### Exercise instructions
Update the rows below by replacing "header" with "heading" and keeping everything else the same. Write out all the rows again, but leave out the pictures.

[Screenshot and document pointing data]
-- begin --

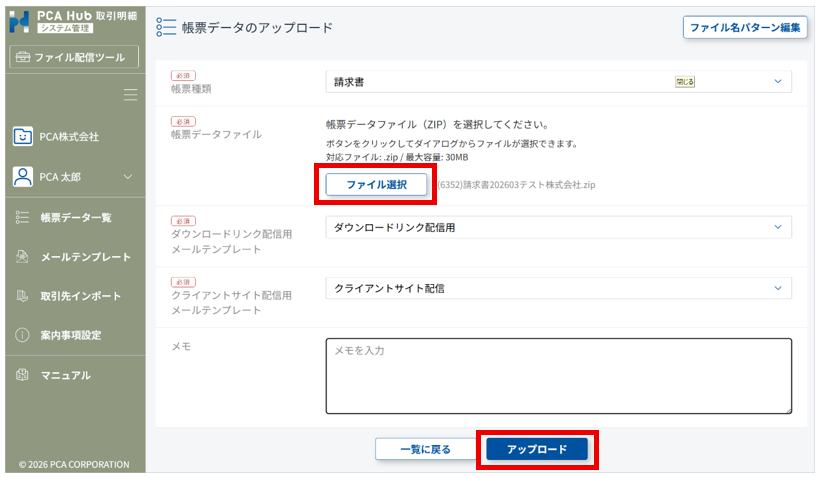Click the 閉じる label in 帳票種類 field
This screenshot has width=817, height=477.
[685, 81]
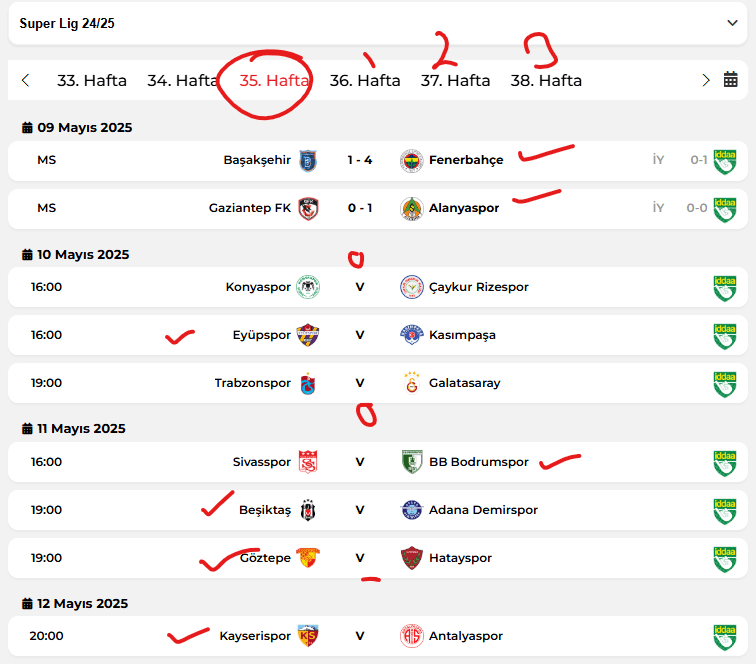Go to next weeks with right arrow
Image resolution: width=756 pixels, height=664 pixels.
coord(706,80)
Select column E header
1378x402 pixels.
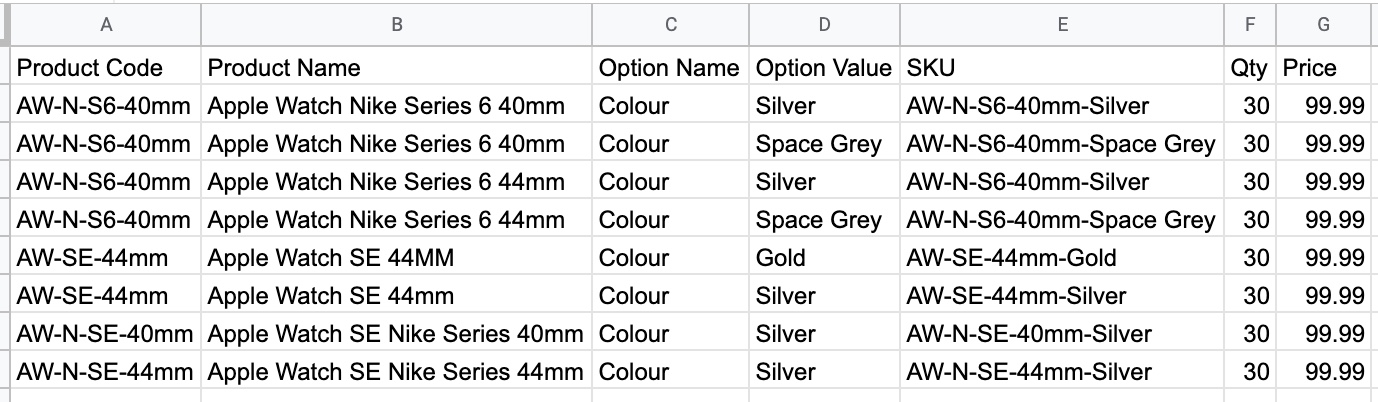(1062, 25)
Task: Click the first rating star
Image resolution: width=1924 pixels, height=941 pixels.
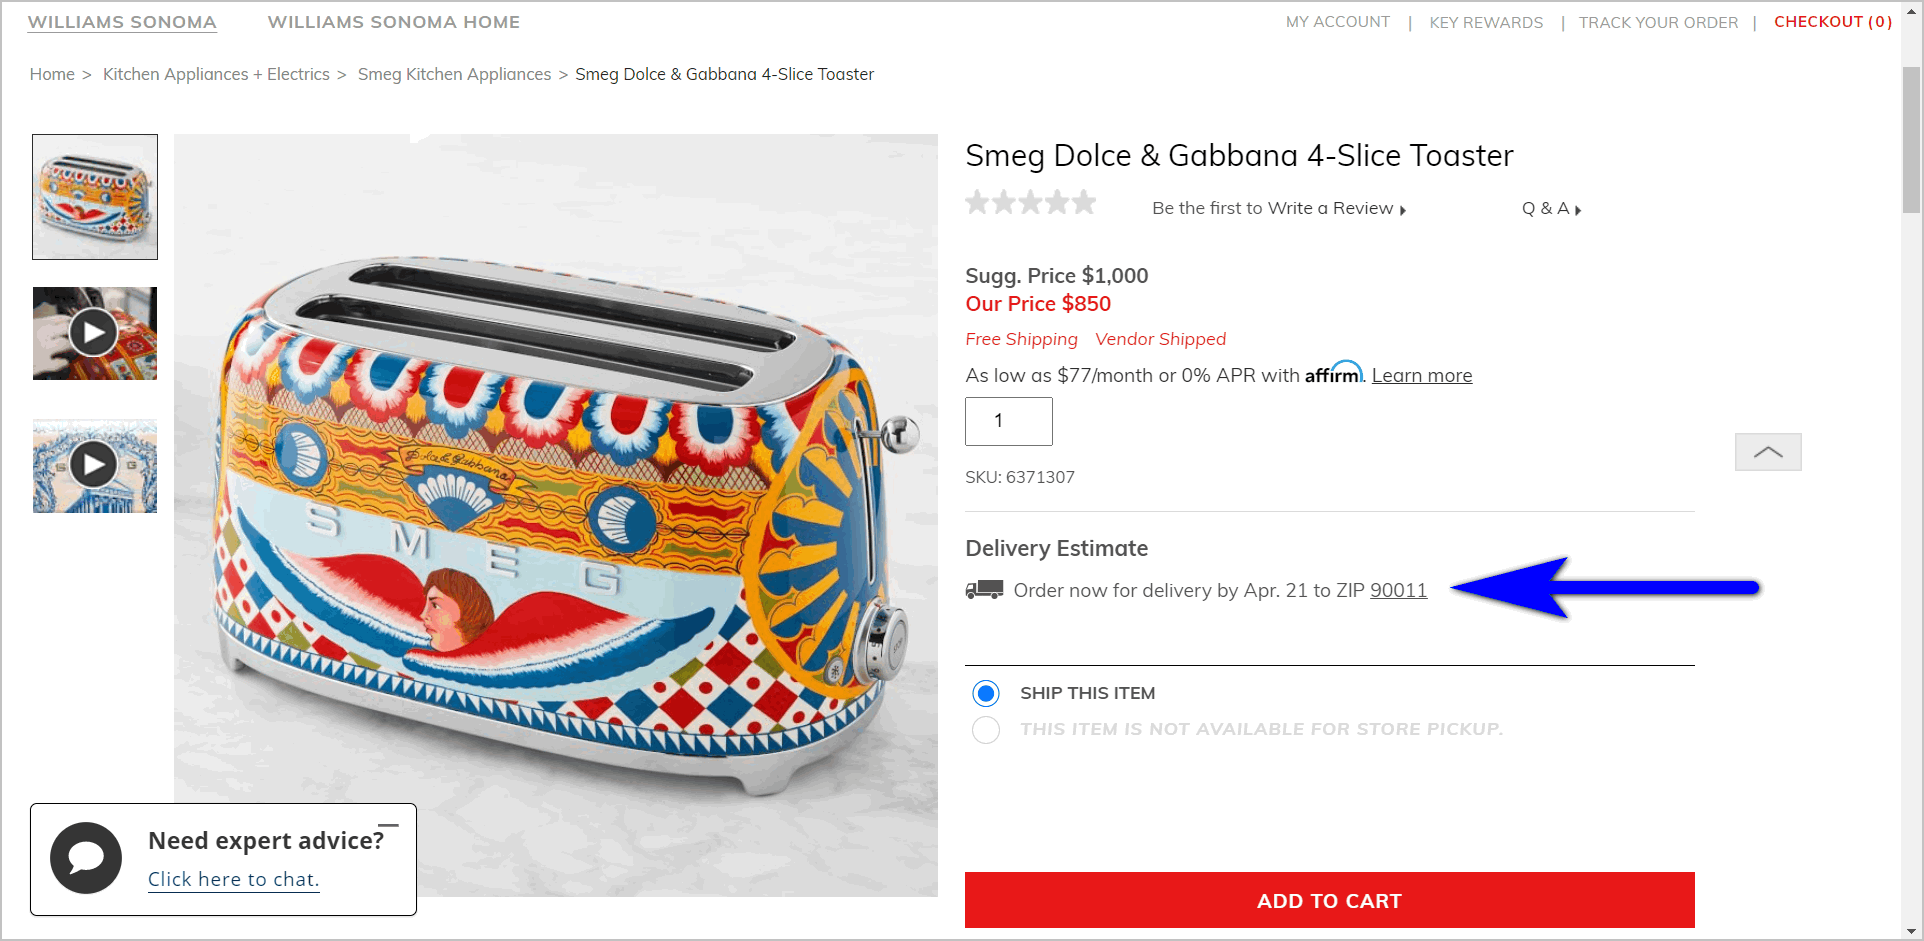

-- end --

### Solution to the exercise
Click the 閉じる label in 帳票種類 field
This screenshot has width=817, height=477.
[685, 81]
Go to next weeks with right arrow
Image resolution: width=756 pixels, height=664 pixels.
coord(706,80)
Select column E heading
1378x402 pixels.
(1062, 25)
Task: Click the first rating star
Image resolution: width=1924 pixels, height=941 pixels.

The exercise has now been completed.